> _Required task_
Reproduce the entries below verbatim, starting at the first line and ending at the line containing "coord(626,40)", with that line included.
— begin —
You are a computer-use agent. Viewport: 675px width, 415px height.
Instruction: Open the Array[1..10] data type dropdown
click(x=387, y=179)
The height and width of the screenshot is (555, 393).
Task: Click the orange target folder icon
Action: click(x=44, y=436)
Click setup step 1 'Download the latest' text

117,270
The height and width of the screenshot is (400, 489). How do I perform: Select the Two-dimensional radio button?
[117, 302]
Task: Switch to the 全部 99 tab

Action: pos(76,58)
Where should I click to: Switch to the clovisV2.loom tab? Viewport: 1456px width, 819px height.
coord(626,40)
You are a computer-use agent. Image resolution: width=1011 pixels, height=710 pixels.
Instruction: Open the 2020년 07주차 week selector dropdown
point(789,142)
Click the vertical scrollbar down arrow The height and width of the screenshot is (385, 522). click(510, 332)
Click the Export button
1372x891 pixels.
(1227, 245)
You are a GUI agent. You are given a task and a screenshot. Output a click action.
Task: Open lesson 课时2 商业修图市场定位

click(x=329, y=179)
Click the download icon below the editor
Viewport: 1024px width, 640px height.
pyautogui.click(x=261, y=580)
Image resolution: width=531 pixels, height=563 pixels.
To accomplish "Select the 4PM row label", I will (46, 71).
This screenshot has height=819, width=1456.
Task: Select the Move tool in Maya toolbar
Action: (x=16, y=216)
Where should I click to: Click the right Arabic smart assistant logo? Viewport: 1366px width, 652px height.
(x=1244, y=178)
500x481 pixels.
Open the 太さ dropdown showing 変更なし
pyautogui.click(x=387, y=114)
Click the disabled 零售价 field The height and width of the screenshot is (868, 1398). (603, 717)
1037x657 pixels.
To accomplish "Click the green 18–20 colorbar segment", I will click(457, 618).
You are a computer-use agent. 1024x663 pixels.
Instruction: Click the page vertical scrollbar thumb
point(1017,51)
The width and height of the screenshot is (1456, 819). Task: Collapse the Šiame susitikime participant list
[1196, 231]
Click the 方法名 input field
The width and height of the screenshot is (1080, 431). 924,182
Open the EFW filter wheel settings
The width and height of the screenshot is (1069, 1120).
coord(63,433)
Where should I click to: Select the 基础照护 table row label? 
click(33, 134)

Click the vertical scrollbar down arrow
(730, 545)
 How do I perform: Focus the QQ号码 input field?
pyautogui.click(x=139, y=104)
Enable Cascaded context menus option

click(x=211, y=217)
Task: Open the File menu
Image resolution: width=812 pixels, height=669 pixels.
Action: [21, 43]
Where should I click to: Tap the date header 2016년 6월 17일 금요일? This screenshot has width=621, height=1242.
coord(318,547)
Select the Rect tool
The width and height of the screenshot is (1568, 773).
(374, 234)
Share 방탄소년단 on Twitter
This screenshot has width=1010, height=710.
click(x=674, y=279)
— end —
> _Answer for this exercise_
You are a computer-use agent. Viewport: 675px width, 415px height.
Instruction: Open the Array[1..10] data type dropdown
click(x=387, y=179)
The height and width of the screenshot is (555, 393).
Task: Click the orange target folder icon
Action: click(x=44, y=436)
Click setup step 1 'Download the latest' text

117,270
The height and width of the screenshot is (400, 489). How do I perform: Select the Two-dimensional radio button?
[117, 302]
Task: Switch to the 全部 99 tab

Action: pos(76,58)
Where should I click to: Switch to the clovisV2.loom tab? Viewport: 1456px width, 819px height.
coord(626,40)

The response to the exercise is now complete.